The Yost does not use!
This 1908 poster for the Yost No 15 typewriter was created by Mihaly Biró (1886-1948), a Hungarian artist better known for his political posters. Born in Budapest, on November 30, 1886, Biró studied at the Iparművészeti Iskola (School of Applied Arts) in Budapest and in Munich, Berlin, Paris and London (where he was a pupil of Charles Robert Ashbee), before returning to Budapest. He joined the Socialist Democratic Party was active in the Hungarian revolutionary movement. He was the leading graphic artist of the newspaper Népszava (People’s Voice) and in 1912 designed a poster for the newspaper which became his most famous work (known as the red man with hammer). He was political poster commissar of the Hungarian Socialist Republic in 1919. 

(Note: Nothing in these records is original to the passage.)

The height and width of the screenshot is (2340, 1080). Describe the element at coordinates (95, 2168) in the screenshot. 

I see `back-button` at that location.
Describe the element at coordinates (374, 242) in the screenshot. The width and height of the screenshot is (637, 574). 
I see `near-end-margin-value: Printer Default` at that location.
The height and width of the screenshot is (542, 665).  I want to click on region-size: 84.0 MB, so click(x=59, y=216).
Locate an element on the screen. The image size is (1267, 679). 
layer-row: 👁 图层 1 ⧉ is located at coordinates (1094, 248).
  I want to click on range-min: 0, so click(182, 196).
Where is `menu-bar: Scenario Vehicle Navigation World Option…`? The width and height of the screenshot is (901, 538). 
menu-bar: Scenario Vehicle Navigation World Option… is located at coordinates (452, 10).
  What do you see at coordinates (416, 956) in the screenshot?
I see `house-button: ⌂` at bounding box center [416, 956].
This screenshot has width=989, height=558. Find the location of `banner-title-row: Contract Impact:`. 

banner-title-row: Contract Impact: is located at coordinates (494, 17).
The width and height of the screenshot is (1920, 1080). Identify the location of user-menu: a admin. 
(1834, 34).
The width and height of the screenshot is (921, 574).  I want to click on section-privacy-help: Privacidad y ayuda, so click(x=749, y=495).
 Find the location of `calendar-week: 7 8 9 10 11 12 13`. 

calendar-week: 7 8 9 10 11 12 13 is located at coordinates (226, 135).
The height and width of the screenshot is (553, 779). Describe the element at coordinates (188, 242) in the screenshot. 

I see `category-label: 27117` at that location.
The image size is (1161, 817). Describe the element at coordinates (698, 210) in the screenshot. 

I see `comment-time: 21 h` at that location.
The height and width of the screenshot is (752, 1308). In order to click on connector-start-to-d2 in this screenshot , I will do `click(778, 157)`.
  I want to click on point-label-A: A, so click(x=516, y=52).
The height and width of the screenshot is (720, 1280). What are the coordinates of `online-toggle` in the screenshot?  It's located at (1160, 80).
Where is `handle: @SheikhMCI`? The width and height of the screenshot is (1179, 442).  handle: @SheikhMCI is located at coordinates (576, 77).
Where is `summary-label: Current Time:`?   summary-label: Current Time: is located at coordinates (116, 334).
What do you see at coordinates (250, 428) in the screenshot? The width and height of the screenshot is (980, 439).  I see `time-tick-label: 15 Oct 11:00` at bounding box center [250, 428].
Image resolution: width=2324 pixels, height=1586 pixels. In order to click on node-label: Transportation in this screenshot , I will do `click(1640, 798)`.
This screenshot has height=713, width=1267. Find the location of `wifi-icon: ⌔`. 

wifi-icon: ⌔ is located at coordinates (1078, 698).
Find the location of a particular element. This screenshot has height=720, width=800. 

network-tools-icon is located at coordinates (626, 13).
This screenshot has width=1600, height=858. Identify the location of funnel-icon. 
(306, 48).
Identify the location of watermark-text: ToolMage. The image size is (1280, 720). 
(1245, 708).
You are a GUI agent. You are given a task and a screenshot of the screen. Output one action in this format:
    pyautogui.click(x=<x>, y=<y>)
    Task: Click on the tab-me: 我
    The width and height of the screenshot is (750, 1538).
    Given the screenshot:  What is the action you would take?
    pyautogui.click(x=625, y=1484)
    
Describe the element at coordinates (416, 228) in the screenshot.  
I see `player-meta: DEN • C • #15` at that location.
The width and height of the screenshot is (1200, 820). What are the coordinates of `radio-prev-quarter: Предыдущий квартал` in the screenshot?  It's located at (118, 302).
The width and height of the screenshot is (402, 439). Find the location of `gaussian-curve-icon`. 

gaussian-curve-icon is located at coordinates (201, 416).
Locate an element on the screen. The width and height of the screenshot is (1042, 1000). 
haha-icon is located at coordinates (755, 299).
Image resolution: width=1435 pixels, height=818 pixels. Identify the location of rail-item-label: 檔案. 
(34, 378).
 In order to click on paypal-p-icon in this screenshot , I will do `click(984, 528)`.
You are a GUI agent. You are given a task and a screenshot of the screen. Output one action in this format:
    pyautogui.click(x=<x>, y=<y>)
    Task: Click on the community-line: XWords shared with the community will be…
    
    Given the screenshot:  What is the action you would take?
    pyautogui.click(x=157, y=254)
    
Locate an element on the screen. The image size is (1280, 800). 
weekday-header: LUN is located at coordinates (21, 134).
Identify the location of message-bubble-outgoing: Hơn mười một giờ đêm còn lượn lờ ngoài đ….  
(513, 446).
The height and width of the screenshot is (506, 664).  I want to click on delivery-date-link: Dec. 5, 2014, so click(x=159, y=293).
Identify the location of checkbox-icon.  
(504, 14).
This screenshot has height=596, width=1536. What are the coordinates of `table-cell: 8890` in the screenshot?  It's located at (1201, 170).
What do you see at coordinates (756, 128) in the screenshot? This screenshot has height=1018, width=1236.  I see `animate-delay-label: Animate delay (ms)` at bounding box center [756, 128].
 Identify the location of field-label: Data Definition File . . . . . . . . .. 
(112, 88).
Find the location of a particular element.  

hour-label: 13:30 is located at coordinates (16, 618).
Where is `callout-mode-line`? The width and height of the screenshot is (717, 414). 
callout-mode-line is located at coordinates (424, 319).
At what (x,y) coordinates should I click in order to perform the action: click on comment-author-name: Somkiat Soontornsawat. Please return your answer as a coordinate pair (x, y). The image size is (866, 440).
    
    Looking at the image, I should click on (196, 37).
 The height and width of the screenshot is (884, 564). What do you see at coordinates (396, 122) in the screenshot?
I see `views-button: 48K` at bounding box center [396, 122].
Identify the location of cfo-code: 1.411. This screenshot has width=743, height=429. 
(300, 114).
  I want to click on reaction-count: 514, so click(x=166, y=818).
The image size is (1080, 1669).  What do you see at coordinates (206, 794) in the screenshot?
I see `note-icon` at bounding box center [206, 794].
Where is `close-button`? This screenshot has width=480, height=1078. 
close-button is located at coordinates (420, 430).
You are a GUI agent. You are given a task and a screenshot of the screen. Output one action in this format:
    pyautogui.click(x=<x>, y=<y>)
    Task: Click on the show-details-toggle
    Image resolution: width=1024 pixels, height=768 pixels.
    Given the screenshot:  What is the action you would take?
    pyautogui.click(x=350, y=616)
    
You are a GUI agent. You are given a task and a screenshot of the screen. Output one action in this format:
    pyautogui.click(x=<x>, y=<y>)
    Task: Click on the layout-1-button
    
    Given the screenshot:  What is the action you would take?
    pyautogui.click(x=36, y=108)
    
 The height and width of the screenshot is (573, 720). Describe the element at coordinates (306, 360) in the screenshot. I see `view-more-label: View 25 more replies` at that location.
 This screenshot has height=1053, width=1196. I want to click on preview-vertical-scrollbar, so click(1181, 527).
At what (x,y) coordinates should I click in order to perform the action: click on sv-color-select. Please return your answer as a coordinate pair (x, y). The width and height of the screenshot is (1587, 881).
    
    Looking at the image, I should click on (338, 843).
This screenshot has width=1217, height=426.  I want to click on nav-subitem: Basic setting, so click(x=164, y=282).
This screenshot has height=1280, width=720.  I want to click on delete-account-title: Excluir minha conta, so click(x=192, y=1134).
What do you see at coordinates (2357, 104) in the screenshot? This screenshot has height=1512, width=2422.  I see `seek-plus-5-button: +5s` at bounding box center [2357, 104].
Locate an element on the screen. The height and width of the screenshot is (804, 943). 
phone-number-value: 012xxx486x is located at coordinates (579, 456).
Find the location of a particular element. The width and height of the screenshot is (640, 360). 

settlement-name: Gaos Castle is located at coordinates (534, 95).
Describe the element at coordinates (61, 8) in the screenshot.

Anyone who can balance an Oliver typewriter on their knees while holding a dog and looking at the camera deserves the very highest commendation!
Lillian Greuze was a stage and movie actress and model from Paris. She was a protégé of Sarah Bernhardt and in December 1915 performed at the French Theatre on West 44th Street in Manhattan. Her acting career continued in France, Germany, and Italy until 1935. On her way to New York, in November 1915, she was paid $200 for a kiss on the French liner Rochambeau. Greuze was passing a collection bag for charity. She overheard a man remark that he would donate the sum in return for a kiss from her. The money went to orphans of French dressmakers killed in World War I. During World War I Greuze worked with the Red Cross at the French front in 1917. She was a nurse in a hospital at Neuilly. The hospital was run by Princess Henriette, Duchess of Vendôme and Alençon.


TonysVision said...

Whether the models are women, men, or children of any era, besides bruised knees and doggy dander, the typewriter advertising poses are always ergonomic poster children for carpal tunnel syndrome and lower back pain.

TonysVision said...

P.S. Thanks, of course, as always for the delightful images. Jocosity aside, some of those ads are lovely works of art. Oy - now i have to squint at those fuzzy numbers again!

Steve Snow said...

I can sort of imagine myself as that deranged looking dancing ribbon salesman in the first picture.